Always compute normalization statistics from your specific dataset — do not use hardcoded values. The Paxini SDK provides a utility for this:

# Compute stats from your recorded dataset from paxini.data import compute_dataset_stats stats = compute_dataset_stats("./tactile_dataset/") print(stats.to_yaml()) # Expected output (example values): # observation.tactile.total_force_n: # mean: 2.84 # std: 1.93 # min: 0.0 # max: 14.2 # observation.tactile.contact_area_mm2: # mean: 22.4 # std: 18.6 # Save to config stats.save("./act_paxini_stats.yaml")
Why normalization matters for tactile Force values (0–20 N) are on a completely different scale from joint positions (typically ±π radians) and pixel values (0–255). Without normalization, the model will learn to ignore the tactile signal because its magnitude is swamped by the visual loss term during training.
Step 3 — Training

Training Command

Launch ACT training with the tactile config. Training time: ~45 minutes on an 8GB GPU, ~3 hours on CPU.

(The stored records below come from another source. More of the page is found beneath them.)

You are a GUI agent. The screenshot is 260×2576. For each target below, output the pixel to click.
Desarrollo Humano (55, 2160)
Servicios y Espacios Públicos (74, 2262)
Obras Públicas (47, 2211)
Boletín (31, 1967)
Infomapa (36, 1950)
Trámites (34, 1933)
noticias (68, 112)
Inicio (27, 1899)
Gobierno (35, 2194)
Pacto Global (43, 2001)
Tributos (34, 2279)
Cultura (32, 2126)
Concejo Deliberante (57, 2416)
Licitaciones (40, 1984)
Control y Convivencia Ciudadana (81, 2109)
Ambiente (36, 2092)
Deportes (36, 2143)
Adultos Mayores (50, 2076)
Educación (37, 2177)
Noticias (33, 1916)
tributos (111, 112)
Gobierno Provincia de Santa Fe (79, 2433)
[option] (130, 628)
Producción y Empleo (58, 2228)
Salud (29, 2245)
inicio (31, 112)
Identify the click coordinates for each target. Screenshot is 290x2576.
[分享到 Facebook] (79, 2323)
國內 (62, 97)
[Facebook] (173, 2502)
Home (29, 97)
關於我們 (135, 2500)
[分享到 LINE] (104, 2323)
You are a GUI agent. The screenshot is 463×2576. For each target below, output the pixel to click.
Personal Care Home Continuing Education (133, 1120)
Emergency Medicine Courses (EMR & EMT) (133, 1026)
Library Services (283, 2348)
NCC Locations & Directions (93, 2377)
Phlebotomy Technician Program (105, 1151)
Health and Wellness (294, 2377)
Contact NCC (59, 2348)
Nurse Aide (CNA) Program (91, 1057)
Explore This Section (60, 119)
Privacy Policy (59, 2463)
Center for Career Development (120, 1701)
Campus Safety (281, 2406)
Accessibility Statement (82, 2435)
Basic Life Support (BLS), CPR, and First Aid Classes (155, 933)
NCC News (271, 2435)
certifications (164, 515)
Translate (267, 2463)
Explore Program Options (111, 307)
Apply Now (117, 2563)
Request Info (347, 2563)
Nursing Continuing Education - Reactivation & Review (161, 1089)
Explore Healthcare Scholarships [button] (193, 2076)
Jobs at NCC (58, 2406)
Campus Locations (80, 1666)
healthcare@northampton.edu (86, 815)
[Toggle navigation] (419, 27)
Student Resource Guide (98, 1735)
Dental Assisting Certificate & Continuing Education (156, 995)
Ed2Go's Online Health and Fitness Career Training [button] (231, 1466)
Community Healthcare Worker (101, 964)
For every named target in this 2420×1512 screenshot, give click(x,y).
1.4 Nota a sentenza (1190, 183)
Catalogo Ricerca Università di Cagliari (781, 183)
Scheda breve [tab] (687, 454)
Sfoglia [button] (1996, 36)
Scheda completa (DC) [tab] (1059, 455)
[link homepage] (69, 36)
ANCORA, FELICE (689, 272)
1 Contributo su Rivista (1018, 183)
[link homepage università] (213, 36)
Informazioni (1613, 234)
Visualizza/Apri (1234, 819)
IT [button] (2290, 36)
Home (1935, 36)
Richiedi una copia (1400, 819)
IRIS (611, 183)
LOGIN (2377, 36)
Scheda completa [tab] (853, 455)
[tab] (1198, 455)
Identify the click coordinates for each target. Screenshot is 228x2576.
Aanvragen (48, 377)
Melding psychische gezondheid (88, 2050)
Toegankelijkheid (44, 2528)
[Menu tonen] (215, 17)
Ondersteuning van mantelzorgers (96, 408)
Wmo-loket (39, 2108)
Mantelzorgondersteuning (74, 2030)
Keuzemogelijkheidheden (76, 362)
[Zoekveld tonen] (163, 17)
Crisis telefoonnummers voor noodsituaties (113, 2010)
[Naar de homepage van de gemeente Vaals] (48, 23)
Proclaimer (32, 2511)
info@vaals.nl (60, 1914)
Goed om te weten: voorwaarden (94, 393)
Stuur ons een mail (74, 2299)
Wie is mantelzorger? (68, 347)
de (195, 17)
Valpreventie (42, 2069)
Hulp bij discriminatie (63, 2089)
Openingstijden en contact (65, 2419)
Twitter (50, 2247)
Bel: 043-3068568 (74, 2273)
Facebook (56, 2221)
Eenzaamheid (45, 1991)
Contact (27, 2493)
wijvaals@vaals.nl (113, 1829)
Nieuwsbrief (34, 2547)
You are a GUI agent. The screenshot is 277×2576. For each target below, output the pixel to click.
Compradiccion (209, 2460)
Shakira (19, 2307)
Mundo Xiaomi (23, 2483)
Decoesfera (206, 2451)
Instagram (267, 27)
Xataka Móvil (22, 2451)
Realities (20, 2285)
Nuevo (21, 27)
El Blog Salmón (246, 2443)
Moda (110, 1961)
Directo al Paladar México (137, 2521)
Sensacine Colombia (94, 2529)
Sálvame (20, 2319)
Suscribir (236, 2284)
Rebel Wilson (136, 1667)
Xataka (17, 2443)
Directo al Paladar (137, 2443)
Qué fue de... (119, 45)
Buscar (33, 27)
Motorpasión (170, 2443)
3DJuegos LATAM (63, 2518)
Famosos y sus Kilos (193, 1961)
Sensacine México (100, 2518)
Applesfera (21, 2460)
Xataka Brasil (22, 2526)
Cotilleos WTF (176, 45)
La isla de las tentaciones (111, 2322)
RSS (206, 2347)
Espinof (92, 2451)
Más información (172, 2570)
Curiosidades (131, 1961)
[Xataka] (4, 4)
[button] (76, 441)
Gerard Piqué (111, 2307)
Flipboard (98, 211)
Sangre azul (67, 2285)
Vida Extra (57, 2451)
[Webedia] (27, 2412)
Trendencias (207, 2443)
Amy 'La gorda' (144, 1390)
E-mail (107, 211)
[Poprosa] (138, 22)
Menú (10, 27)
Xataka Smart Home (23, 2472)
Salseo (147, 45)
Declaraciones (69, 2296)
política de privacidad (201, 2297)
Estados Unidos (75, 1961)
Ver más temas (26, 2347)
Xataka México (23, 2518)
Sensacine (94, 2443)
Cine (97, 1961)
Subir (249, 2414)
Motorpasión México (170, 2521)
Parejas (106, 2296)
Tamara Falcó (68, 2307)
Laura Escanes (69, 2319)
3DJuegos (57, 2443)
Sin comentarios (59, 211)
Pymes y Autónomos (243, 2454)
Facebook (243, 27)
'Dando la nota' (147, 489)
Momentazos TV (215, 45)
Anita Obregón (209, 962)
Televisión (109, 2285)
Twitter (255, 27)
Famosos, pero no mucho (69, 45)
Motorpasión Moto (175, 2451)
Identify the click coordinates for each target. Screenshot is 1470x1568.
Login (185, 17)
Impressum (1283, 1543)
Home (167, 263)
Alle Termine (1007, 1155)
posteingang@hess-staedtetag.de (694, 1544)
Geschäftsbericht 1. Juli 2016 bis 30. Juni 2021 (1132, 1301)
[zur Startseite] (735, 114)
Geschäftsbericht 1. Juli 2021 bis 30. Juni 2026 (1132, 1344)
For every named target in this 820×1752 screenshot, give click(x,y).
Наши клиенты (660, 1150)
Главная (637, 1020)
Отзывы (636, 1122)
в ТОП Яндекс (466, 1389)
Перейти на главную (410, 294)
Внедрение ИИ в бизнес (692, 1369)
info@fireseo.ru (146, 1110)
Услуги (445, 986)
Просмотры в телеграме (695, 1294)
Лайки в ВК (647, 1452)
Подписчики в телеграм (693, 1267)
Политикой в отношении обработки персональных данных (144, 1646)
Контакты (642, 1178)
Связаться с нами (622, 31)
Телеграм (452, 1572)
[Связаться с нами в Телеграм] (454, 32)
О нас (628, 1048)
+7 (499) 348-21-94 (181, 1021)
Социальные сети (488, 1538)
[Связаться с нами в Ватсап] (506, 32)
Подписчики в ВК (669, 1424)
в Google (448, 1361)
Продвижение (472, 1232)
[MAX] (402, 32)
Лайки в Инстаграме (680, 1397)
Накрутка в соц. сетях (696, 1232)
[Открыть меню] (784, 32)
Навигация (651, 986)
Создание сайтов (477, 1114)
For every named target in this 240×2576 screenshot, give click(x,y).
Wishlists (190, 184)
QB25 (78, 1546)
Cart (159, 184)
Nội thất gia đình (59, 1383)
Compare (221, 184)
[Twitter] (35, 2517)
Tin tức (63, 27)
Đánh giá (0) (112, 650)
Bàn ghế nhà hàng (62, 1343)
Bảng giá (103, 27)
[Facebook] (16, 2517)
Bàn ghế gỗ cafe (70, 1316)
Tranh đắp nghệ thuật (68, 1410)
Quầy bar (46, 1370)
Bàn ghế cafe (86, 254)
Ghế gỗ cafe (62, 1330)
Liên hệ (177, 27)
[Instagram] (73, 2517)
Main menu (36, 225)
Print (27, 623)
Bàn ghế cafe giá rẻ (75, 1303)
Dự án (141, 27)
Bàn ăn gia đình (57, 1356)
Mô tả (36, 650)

# Install LeRobot if not already installed pip install lerobot # Train ACT with tactile modality python lerobot/scripts/train.py \ --config-name act_paxini \ --dataset-path ./tactile_dataset/ \ --stats-path ./act_paxini_stats.yaml \ --output-dir ./checkpoints/act_tactile/ \ --num-epochs 300 \ --batch-size 8 \ --seed 42 # Monitor training loss (in a separate terminal) tensorboard --logdir ./checkpoints/act_tactile/logs/

Training is complete when the validation loss plateaus. For 50 episodes at 100 Hz, expect convergence around epoch 200–250. The tactile_obs_loss metric in TensorBoard should decrease steadily alongside the main action loss.

Step 4 — Evaluate vs. Vision-Only Baseline

Evaluating Improvement Over Vision-Only

Train a second policy using only vision + proprioception (no tactile channels) on the same dataset. This is your baseline. Run evaluation over 20 rollouts for each policy on your target task:

# Train the vision-only baseline (same config, minus tactile keys) python lerobot/scripts/train.py \ --config-name act_vision_only \ --dataset-path ./tactile_dataset/ \ --output-dir ./checkpoints/act_baseline/ # Evaluate both policies — 20 rollouts each python lerobot/scripts/eval.py \ --checkpoint ./checkpoints/act_tactile/best.ckpt \ --num-episodes 20 \ --eval-name "tactile" python lerobot/scripts/eval.py \ --checkpoint ./checkpoints/act_baseline/best.ckpt \ --num-episodes 20 \ --eval-name "baseline"

Look for improvement in grasp stability metrics — specifically task success rate on slip-prone objects and average hold duration during the placement phase. Tactile-aware policies typically show the largest improvement on deformable and variably-weighted objects.

What to do if tactile does not improve performance First, verify your dataset's contact events align with video (Unit 4 quality check). Second, confirm normalization statistics were computed correctly — incorrect normalization is the most common training failure mode for new modalities. Third, try adding the pressure_map as an observation instead of just the scalar — it provides richer spatial context.

Path Complete

You have gone from first sensor reading to a trained tactile-aware manipulation policy. You now have a complete pipeline — hardware, data, and policy — that you can apply to any contact-rich task.

Unit 5 Complete When...

Training completes without errors and produces a checkpoint. The tactile validation loss decreases and plateaus during training. You have run 20 evaluation rollouts for both the tactile policy and the vision-only baseline and recorded the success rates for comparison.